DSABook – Implementing sets and maps using separate chaining

12.4 Implementing sets and maps using separate chaining

In this section we go into more details in how to get a working implementation. First we show how to implement a hash set, an then we discuss how to extend this into a hash map.

12.4.1 Implementing sets

A separate chaining hash set consists of an internal array table of sets. We don’t have to specify what kind of sets, as long as it supports the basic set methods. Usually it’s perfectly fine to use a very simple linked list and not something more fancy. To initialise the table, we first create the internal array of some initial minimum capacity:

datatype SeparateChainingHashSet implements Set:
    table: Array of Sets
    size: Int

    constructor():
        initialise(MIN_CAPACITY)

To simplify things we put the initialisation in a method of its own, because we will reuse it later when resizing the table. The initialisation not only creates the internal table, but also populates it with new empty sets.

datatype SeparateChainingHashSet:
    ...
    initialise(capacity):
        size = 0
        table = new Array(capacity)
        for i in 0 .. capacity-1:
            table[i] = new Set()

Note that we keep the total number of elements in a variable size. It is possible to calculate this value by summing the sizes of all bins, but this takes time so we remember it in a variable instead. This also means that we have to update the variable whenever the size of a bin changes.

Searching for an element

To see if the set contains a given element, we look it up in the corresponding bin:

datatype SeparateChainingHashSet:
    ...
    contains(elem):
        bin = table[hashIndex(elem)]
        return bin.contains(elem)

Adding an element

To add an element we add it to the bin where it should belong. If the size of the bin changed, we know that the key wasn’t in the bin previously, and then we know that the number of elements have increased.

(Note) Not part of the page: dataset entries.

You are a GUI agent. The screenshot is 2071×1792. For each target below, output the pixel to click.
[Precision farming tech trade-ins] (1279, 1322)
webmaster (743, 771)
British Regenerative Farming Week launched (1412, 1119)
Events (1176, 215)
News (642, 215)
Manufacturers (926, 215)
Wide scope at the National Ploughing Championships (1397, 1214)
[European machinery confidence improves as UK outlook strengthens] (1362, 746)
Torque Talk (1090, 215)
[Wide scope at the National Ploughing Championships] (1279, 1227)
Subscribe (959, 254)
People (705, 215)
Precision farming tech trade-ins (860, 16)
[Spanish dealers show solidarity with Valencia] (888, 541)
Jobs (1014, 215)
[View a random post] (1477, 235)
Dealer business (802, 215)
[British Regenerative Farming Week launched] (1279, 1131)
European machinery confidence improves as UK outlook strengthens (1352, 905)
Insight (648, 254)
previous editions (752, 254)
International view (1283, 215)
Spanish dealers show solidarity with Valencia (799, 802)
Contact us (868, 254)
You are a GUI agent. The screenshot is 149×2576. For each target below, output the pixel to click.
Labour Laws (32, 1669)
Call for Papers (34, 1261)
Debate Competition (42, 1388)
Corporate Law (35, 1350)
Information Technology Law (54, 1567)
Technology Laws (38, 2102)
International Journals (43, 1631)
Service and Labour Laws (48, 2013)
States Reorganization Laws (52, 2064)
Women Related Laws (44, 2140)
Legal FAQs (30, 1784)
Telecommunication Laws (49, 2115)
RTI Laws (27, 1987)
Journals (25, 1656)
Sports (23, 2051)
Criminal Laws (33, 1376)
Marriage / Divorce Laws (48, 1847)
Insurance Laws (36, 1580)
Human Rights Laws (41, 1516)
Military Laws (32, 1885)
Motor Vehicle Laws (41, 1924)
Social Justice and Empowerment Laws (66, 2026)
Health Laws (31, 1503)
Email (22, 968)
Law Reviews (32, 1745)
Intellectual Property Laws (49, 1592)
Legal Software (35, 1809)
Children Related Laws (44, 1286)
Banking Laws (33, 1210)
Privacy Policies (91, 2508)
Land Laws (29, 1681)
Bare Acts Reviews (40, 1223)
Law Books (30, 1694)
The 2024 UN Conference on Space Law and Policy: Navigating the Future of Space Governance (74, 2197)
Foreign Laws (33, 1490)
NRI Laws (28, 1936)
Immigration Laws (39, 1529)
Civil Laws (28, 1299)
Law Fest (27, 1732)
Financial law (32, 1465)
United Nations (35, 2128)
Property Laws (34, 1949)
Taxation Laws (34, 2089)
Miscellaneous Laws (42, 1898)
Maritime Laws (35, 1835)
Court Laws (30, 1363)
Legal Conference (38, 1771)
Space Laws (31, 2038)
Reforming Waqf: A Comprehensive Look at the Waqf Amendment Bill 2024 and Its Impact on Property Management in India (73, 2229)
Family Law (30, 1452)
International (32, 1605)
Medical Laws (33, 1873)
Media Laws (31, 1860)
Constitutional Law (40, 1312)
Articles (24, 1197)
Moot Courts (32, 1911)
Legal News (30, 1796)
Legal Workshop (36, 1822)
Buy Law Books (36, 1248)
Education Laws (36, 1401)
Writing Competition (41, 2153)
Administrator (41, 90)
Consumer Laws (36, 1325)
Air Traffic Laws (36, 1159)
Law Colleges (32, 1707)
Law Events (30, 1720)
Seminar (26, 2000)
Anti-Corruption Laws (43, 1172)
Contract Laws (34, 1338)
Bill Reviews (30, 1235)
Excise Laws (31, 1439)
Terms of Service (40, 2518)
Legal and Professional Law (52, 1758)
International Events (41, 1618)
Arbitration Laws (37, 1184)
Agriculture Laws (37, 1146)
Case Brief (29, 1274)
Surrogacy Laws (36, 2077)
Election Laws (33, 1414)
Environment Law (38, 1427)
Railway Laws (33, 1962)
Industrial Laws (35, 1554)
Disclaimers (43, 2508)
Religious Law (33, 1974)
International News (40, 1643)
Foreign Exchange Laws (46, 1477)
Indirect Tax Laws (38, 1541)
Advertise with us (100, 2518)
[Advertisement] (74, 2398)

We also have to check if the load factor becomes too large, and then we resize the internal table.

datatype SeparateChainingHashSet:
    ...
    add(elem):
        bin = table[hashIndex(elem)]
        oldBinSize = bin.size
        bin.add(elem)
        if bin.size > oldBinSize:
            size = size + 1
            if loadFactor() > MAX_LOAD_FACTOR:
                resizeTable(table.size * MULTIPLIER)

Removing an element

To remove a value, we do the same: find the underlying bin and remove the value. If we actually removed the element (i.e., if it existed in the bin), then we decrease the total size. We also check if the table becomes too sparse, and then decrease the internal table by a factor.

datatype SeparateChainingHashSet:
    ...
    remove(elem):
        bin = table[hashIndex(elem)]
        oldBinSize = bin.size
        bin.remove(elem)
        if bin.size < oldBinSize:
            size = size - 1
            if loadFactor() < MIN_LOAD_FACTOR:
                resizeTable(table.size / MULTIPLIER)

Load factor and constants

The load factor is simply the total number of elements divided by the number of bins, or $n/m$ :

datatype SeparateChainingHashSet:
    ...
    loadFactor():
        return size / table.size

The constants for min and max load factors, and the resizing factor, are a bit arbitrary. With the following values, we ensure that the table on average contains between 0.5 and 2 entries per table index. Increasing these values leads to more better memory usage, but also more conflicts (i.e., longer search times). Also, we enlarge by 50%, or reduce by 33%, each time we resize the table. Increasing this value means that resizing will happen less often, but instead the memory usage will increase.

datatype SeparateChainingHashSet:
    ...
    MIN_CAPACITY = 8
    MIN_LOAD_FACTOR = 0.5
    MAX_LOAD_FACTOR = 2.0
    MULTIPLIER = 1.5

Resizing the internal table

When we resize the internal table, it is very important that we do not keep the old hash indices for the keys, because they will not be the same after resizing. Instead we save the current internal table to a temporary variable, and reinitialise the table to the new capacity. Then we iterate through all bins and entries in the old table, and simply insert them again into the new resized table.

datatype SeparateChainingHashSet:
    ...
    resizeTable(newCapacity):
        if newCapacity >= MIN_CAPACITY:
            oldTable = table
            initialise(newCapacity)
            for each bin in oldTable:
                for each elem in bin:
                    add(elem)

12.4.2 Implementing maps

It is straightforward to modify the implementation above to become a key-value map instead of a set.

datatype SeparateChainingHashMap implements Map:
    table: Array of Maps
    ...
    get(key):
        // Similar to contains for hash sets, but use Map.get instead:
        ... return bin.get(key)
    put(key, value):
        // Similar to add for hash sets, but use Map.put instead:
        ... bin.put(key, value) ...
    remove(key):
        // Similar to remove for hash sets, but use Map.remove instead:
        ... bin.remove(key) ...
    resizeTable(newCapacity):
        // Similar to resizeTable for hash sets, but use put instead:
        ... for each key, value in bin:
                put(key, value)